--- Exercise prompt ---
With the pictures omitted, please transcribe exactly the lines beginning at the one that contains "Go to My Apps" and ending with the last line of the records below.

Source information START

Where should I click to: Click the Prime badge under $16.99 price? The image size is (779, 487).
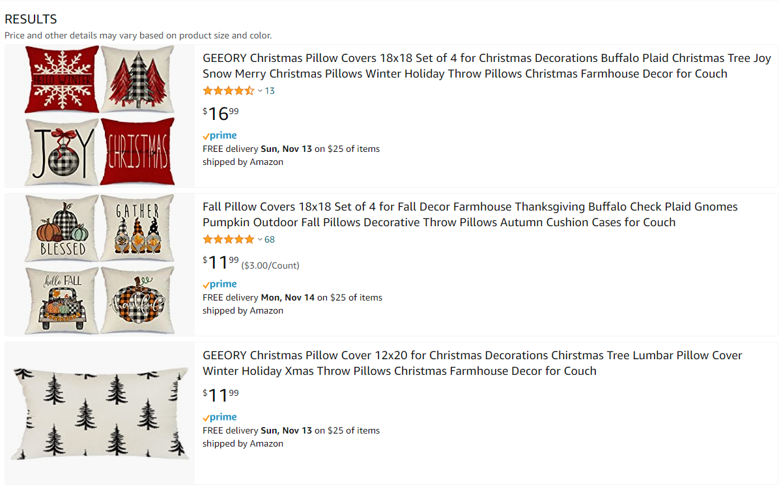[x=220, y=136]
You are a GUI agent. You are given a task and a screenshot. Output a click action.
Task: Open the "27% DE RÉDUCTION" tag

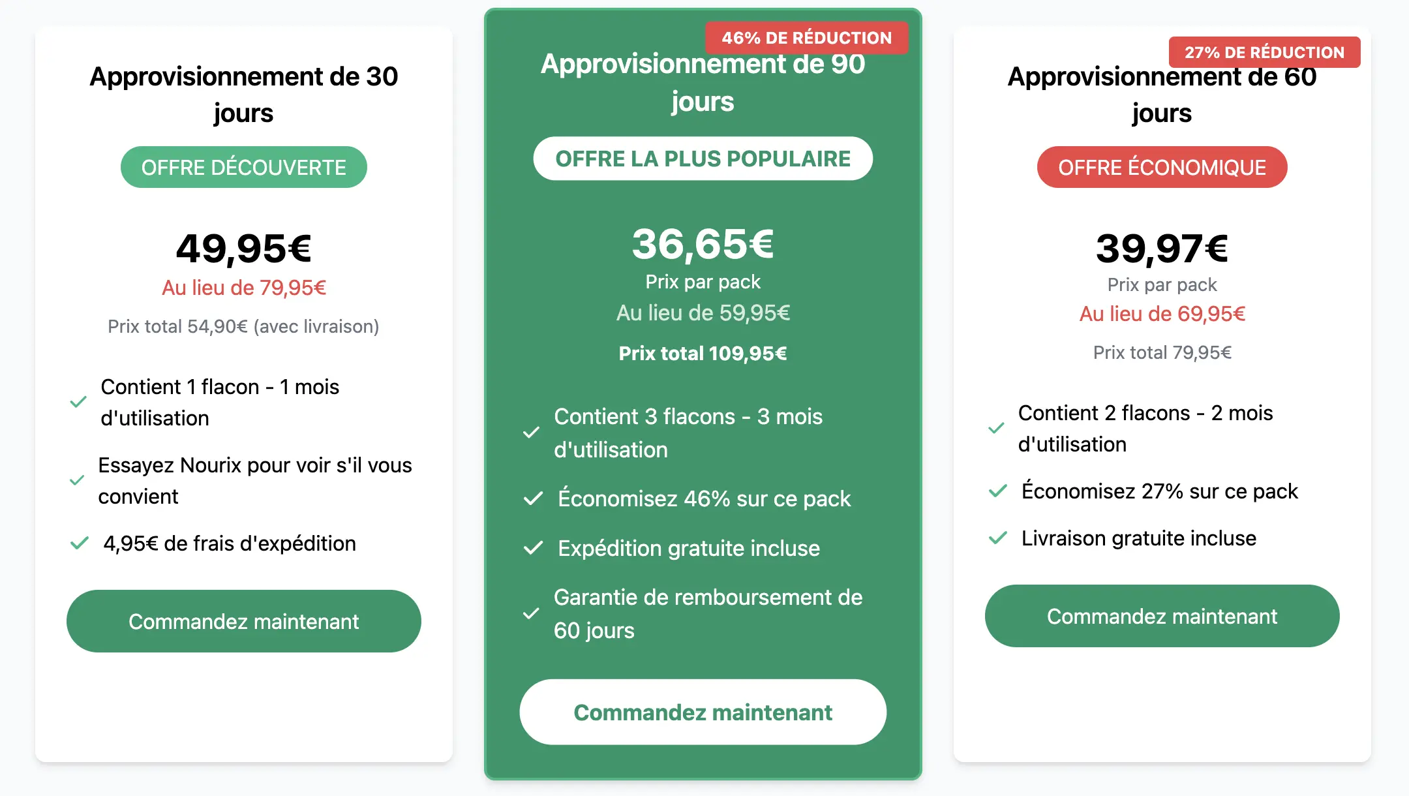point(1265,52)
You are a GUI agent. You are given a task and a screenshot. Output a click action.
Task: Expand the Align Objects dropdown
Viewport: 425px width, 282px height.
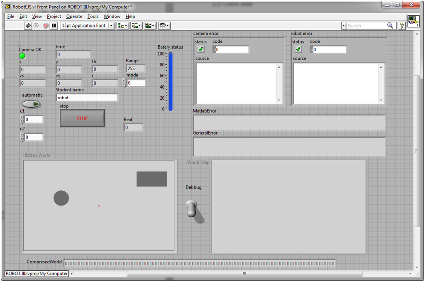(x=122, y=26)
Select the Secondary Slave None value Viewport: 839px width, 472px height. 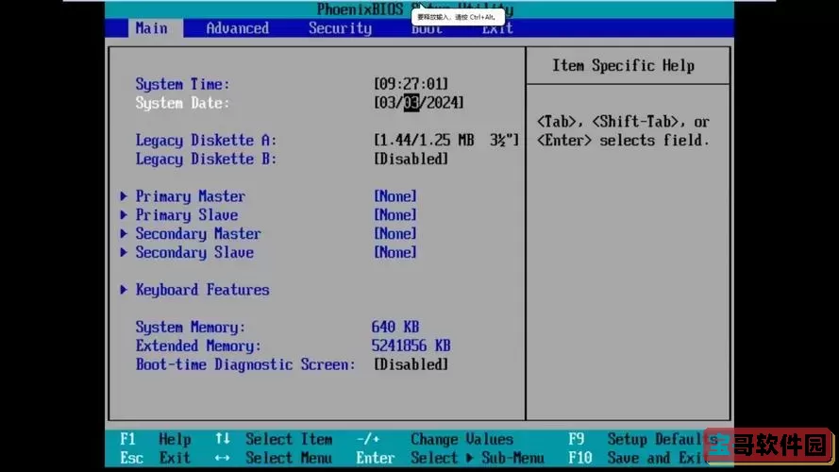(395, 253)
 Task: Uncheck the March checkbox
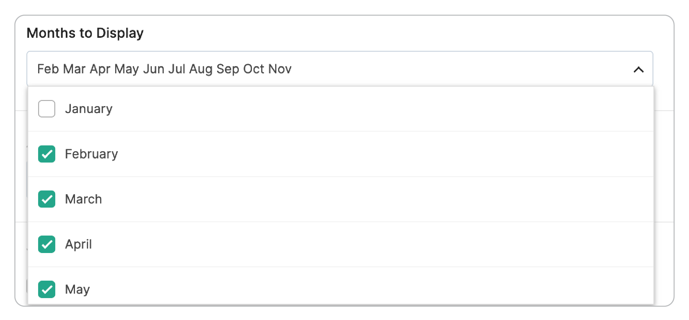(46, 199)
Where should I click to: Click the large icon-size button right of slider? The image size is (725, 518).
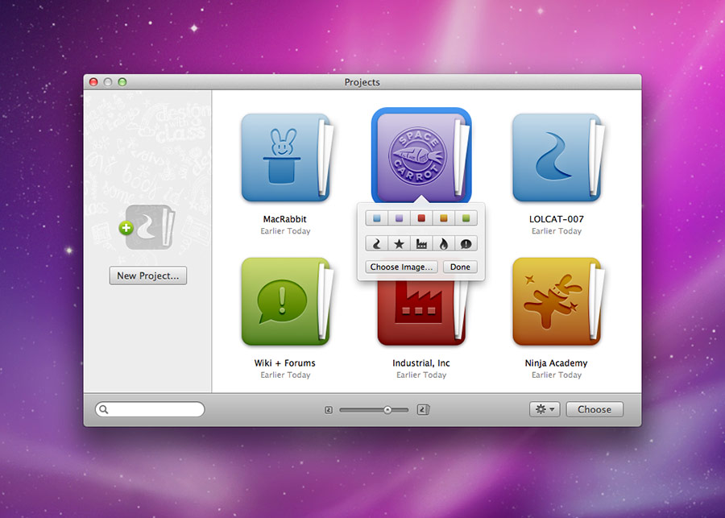[424, 410]
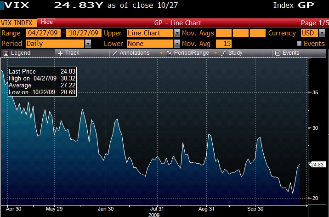Open the Period Daily dropdown
Image resolution: width=329 pixels, height=217 pixels.
coord(88,43)
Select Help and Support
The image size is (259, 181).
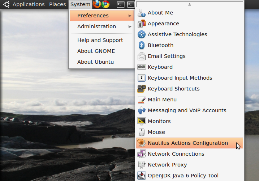pos(100,40)
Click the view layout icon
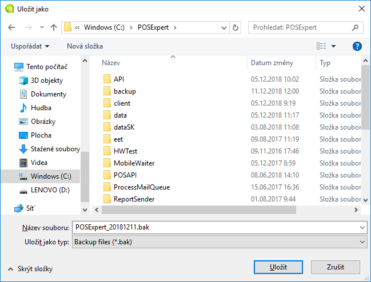This screenshot has width=371, height=282. click(x=321, y=46)
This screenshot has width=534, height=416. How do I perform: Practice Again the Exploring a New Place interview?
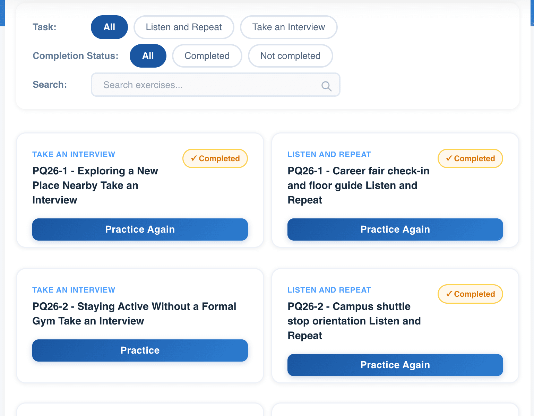point(140,229)
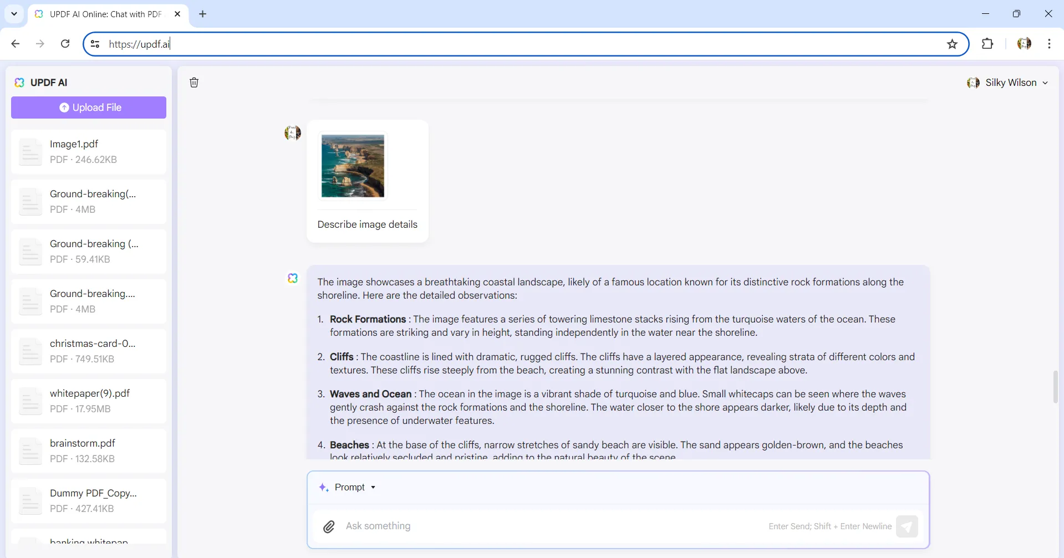Open Chrome's three-dot menu
This screenshot has height=558, width=1064.
[x=1049, y=44]
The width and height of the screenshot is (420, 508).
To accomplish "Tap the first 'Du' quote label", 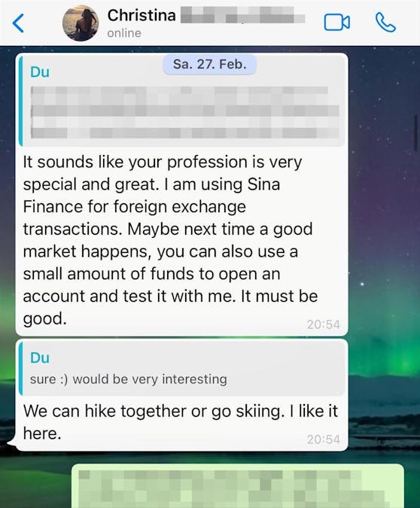I will (40, 72).

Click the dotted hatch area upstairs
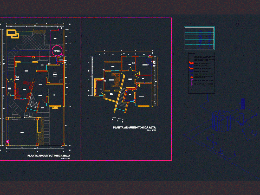pos(115,79)

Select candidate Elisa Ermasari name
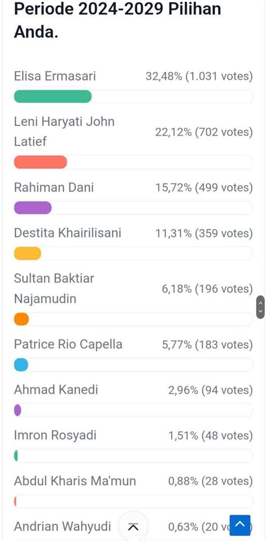point(55,76)
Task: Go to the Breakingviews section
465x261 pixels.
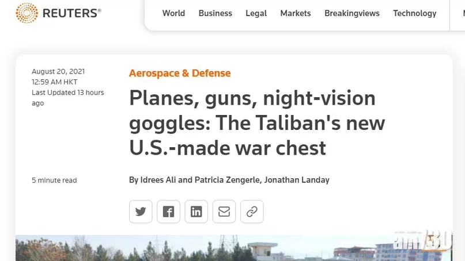Action: click(x=352, y=13)
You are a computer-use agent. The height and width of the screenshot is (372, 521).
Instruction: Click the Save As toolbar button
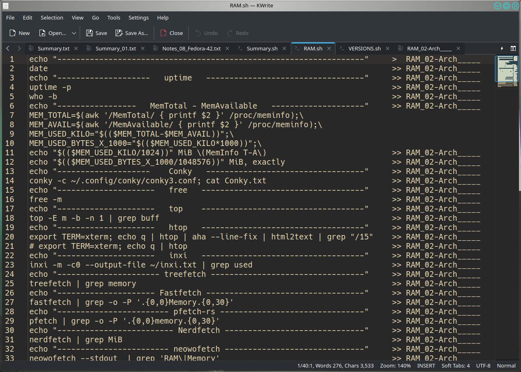click(x=132, y=33)
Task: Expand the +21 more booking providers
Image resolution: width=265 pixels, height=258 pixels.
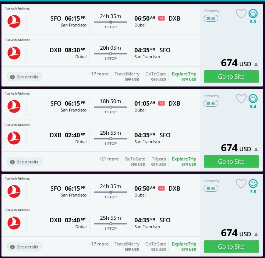Action: tap(109, 159)
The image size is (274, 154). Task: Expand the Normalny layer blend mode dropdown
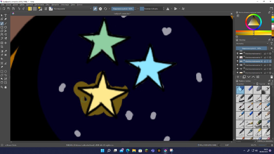coord(252,44)
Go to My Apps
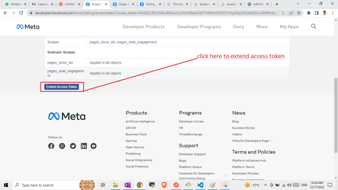The height and width of the screenshot is (190, 338). click(289, 27)
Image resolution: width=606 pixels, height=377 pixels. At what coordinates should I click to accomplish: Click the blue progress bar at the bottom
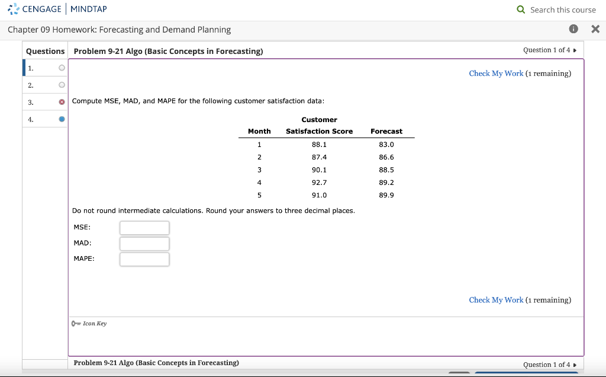click(526, 374)
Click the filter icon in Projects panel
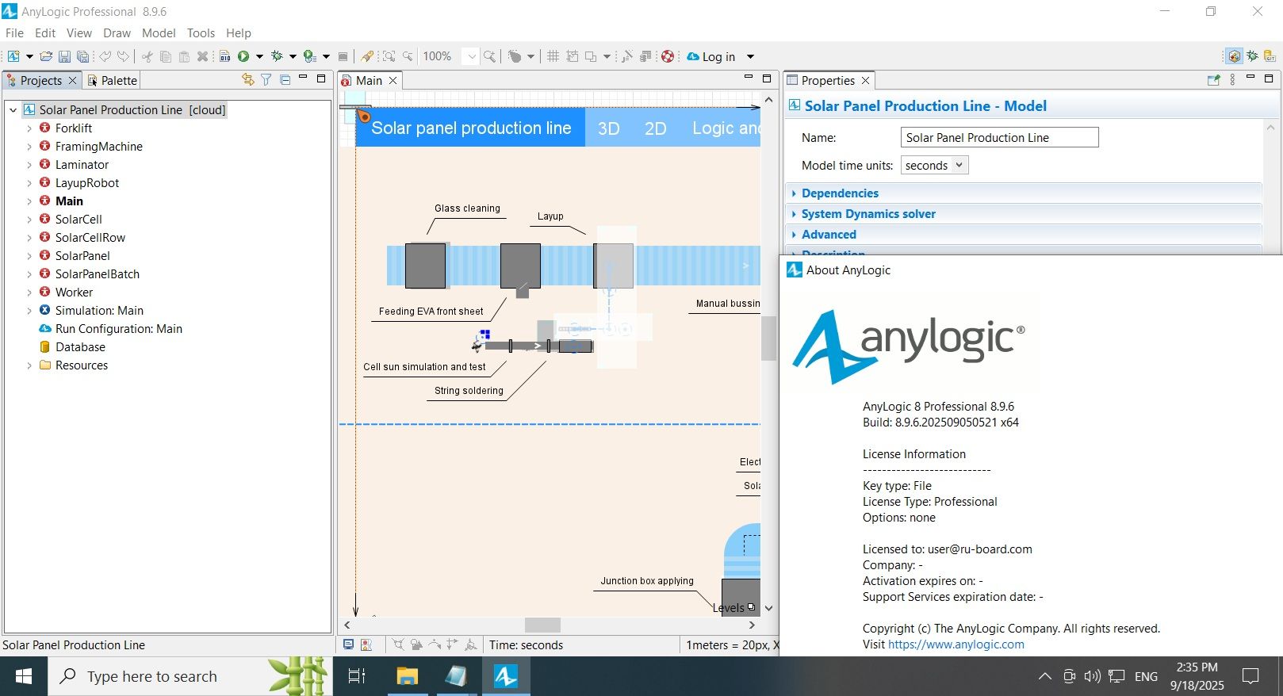Viewport: 1283px width, 696px height. [x=266, y=79]
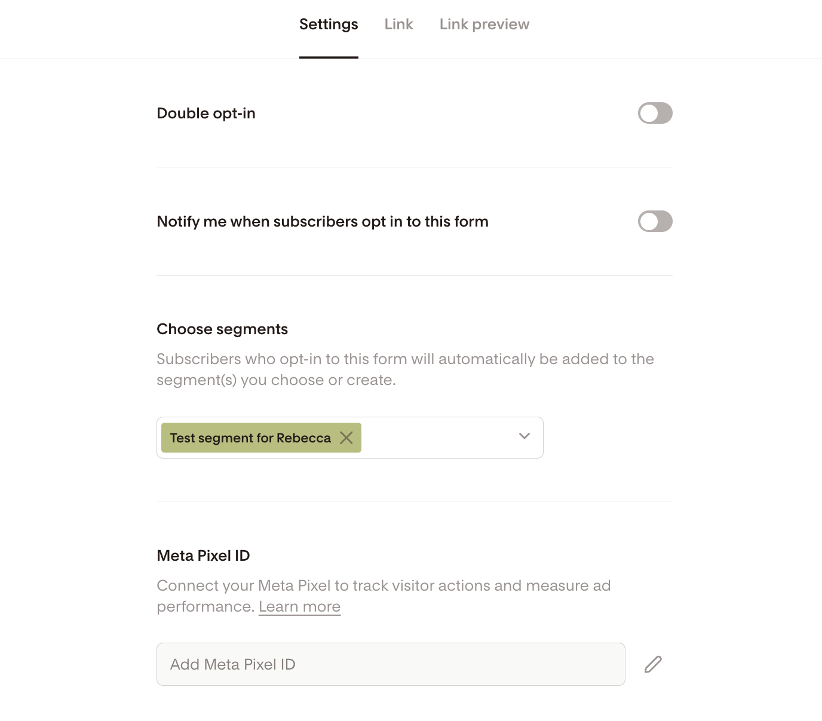
Task: Go to the Link preview tab
Action: pos(484,25)
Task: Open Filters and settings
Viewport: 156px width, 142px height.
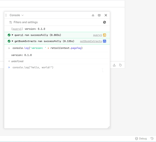Action: tap(23, 22)
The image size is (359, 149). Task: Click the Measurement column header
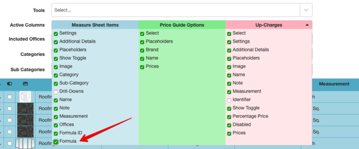334,84
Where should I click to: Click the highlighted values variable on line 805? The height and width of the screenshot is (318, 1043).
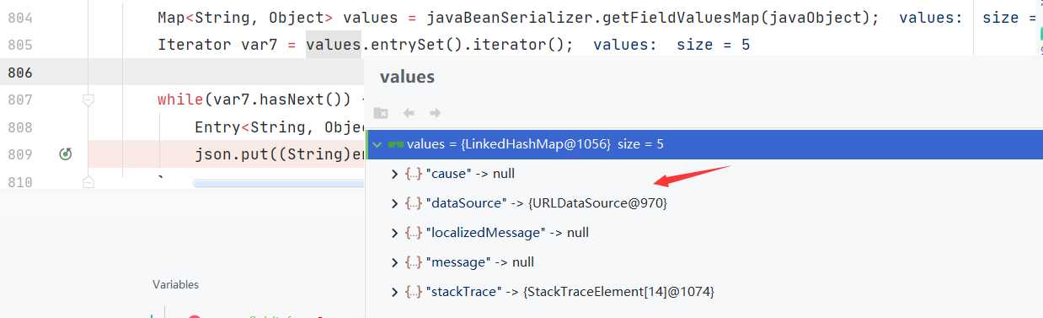pos(334,45)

Source information END

--- Response to the exercise ---
Go to My Apps
The height and width of the screenshot is (190, 338). click(289, 27)
Image resolution: width=606 pixels, height=377 pixels. At what coordinates should I click to accomplish: Click the blue progress bar at the bottom
click(526, 374)
Click the filter icon in Projects panel
Viewport: 1283px width, 696px height. [x=266, y=79]
Task: Go to the Link preview tab
Action: pos(484,25)
Task: Open Filters and settings
Viewport: 156px width, 142px height.
Action: tap(23, 22)
The image size is (359, 149). Task: Click the Measurement column header
334,84
Where should I click to: Click the highlighted values variable on line 805? The height and width of the screenshot is (318, 1043).
pos(334,45)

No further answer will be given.